## Task statement
Return the lines from the line containing "Task: Click the" to the line containing "Instruction: Click the fit to page icon", unchanged, without the pictures.

## Supplied entries

□ □ □

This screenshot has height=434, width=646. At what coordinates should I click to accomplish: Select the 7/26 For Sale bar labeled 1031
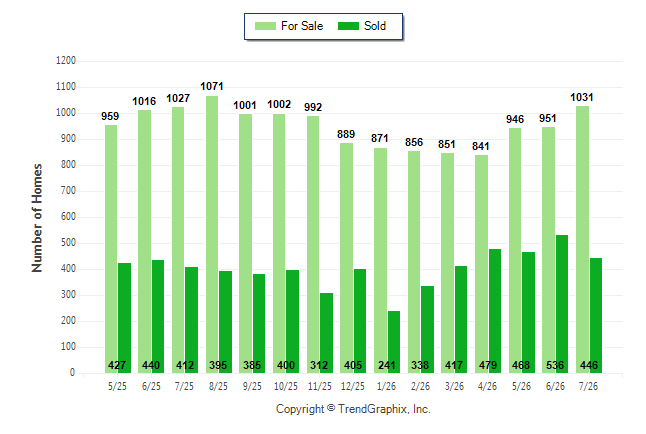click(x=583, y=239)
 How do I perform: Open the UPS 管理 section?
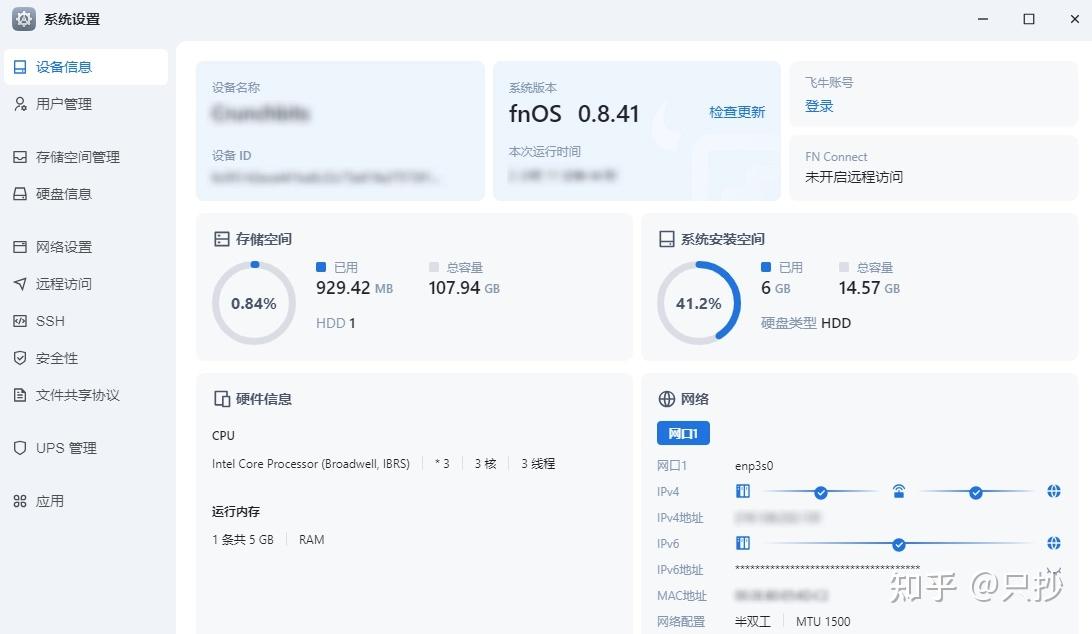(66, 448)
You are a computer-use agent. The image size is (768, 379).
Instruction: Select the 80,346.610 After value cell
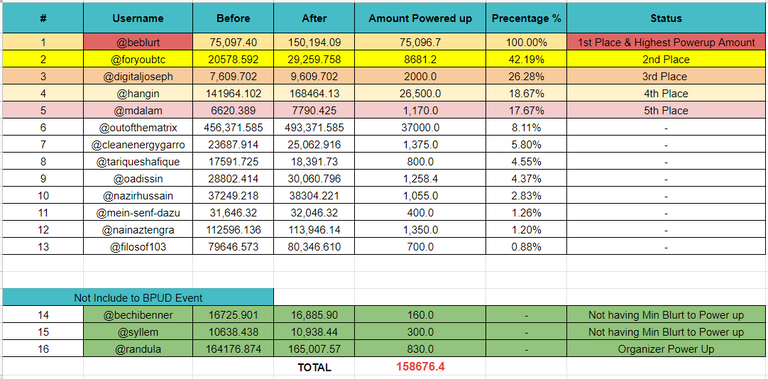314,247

□ □ □

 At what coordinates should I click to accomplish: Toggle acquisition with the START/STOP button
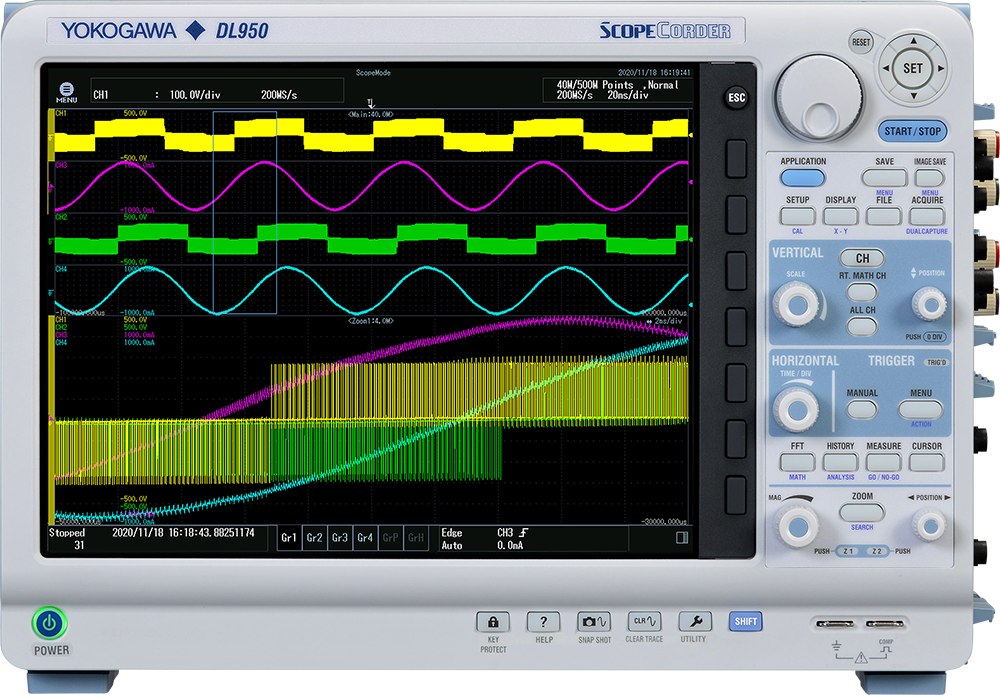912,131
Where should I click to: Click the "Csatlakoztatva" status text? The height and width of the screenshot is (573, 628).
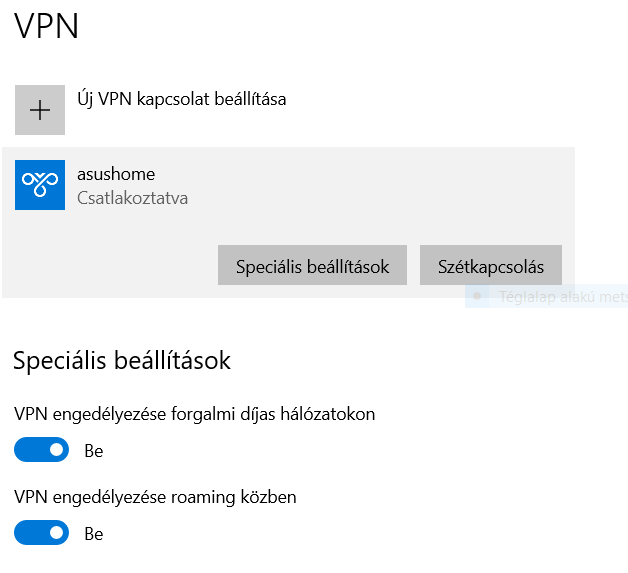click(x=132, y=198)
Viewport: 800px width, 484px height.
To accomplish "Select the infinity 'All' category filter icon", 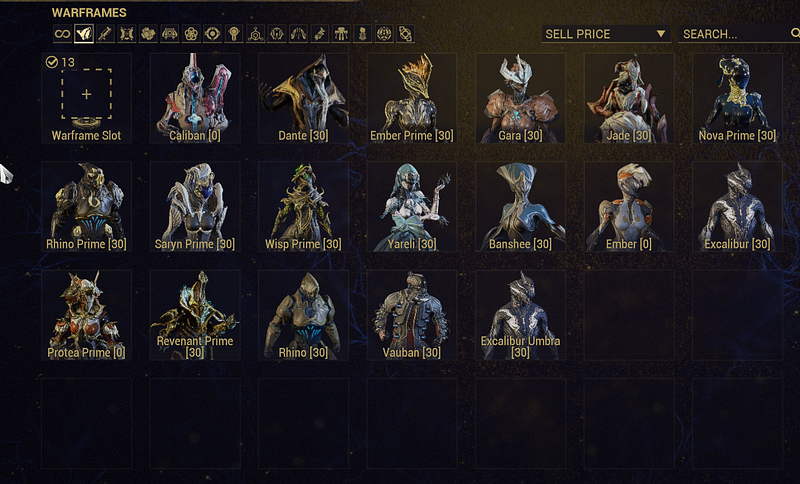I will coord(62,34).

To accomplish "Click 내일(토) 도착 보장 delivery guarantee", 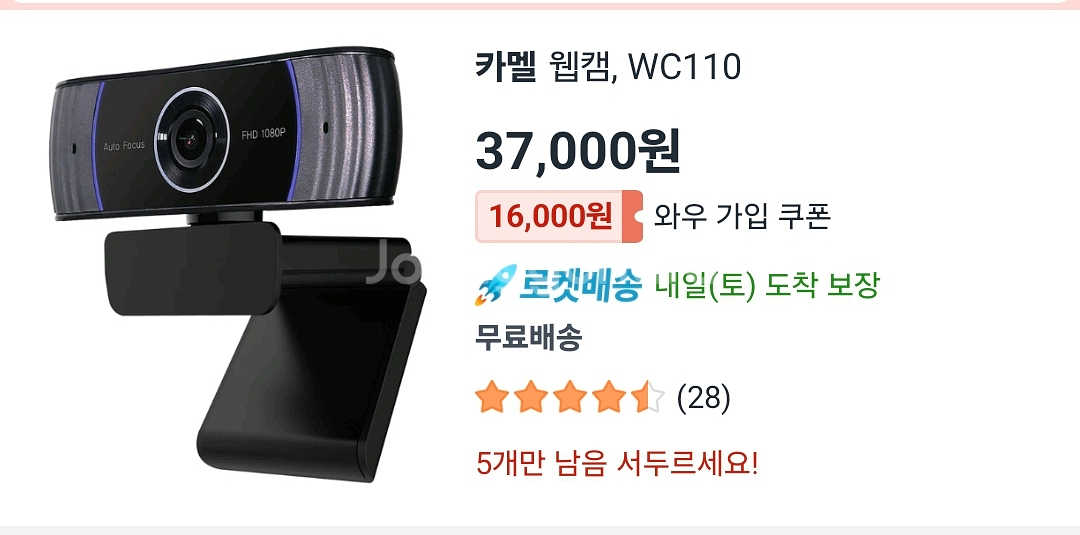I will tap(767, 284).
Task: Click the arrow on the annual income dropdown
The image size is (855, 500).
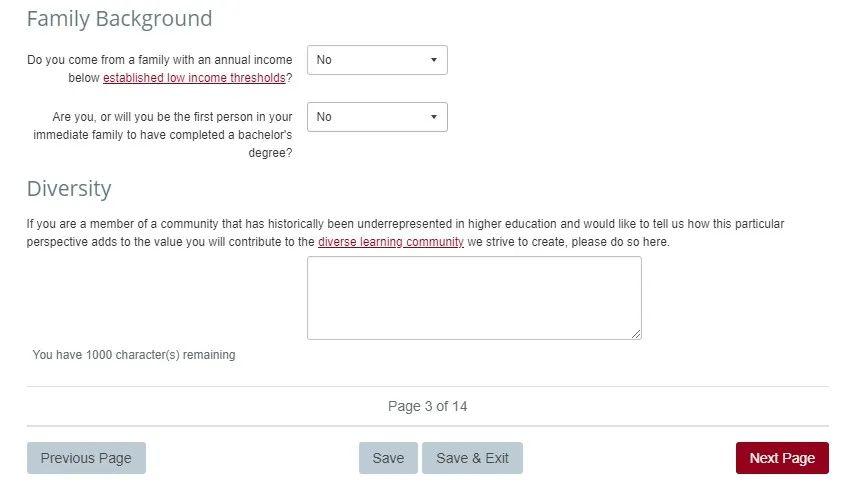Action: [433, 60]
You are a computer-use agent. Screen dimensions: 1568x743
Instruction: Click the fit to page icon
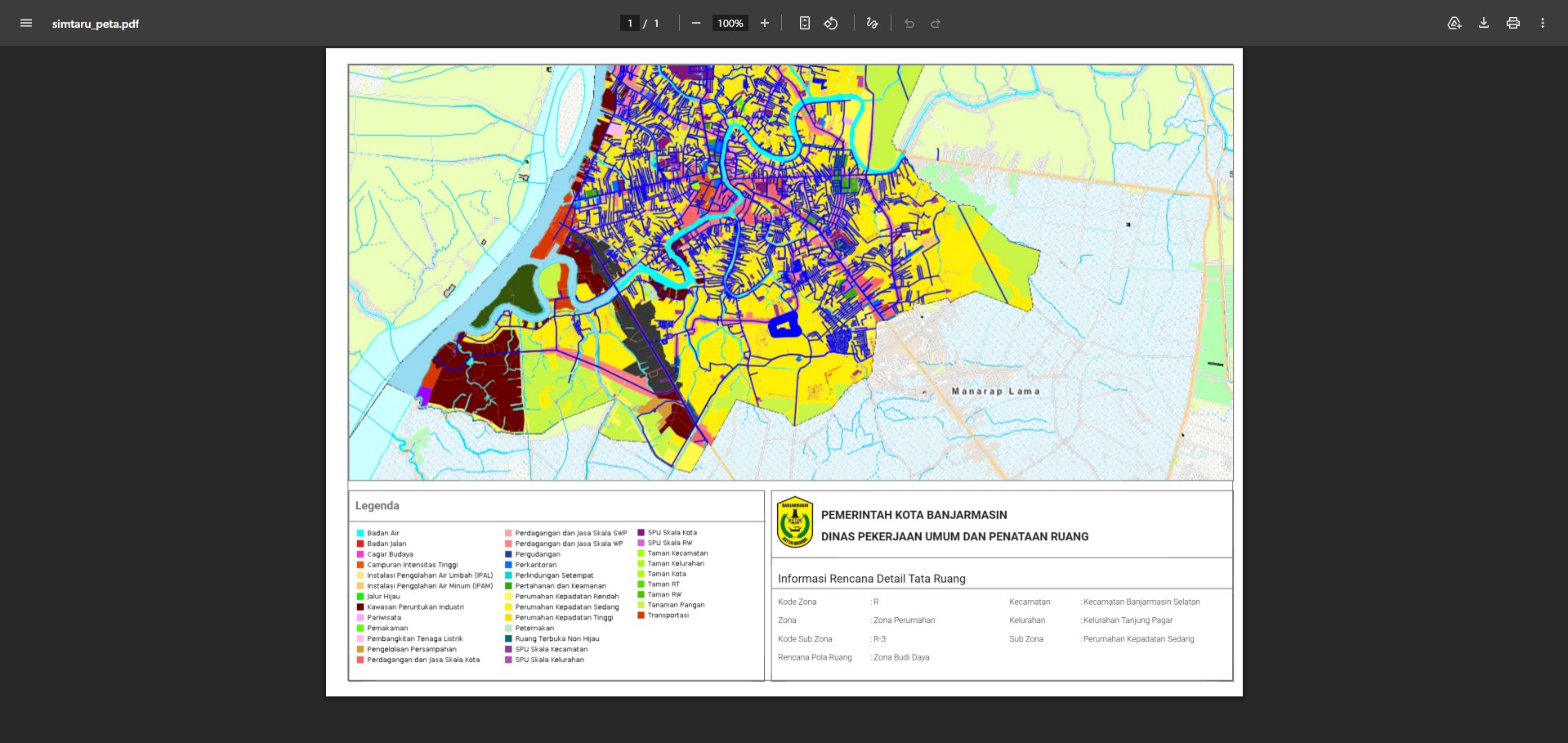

□ □ □

## Expected answer
Task: Click the arrow on the annual income dropdown
The image size is (855, 500).
Action: [433, 60]
You are a computer-use agent. Screen dimensions: 1568x743
Instruction: Click the fit to page icon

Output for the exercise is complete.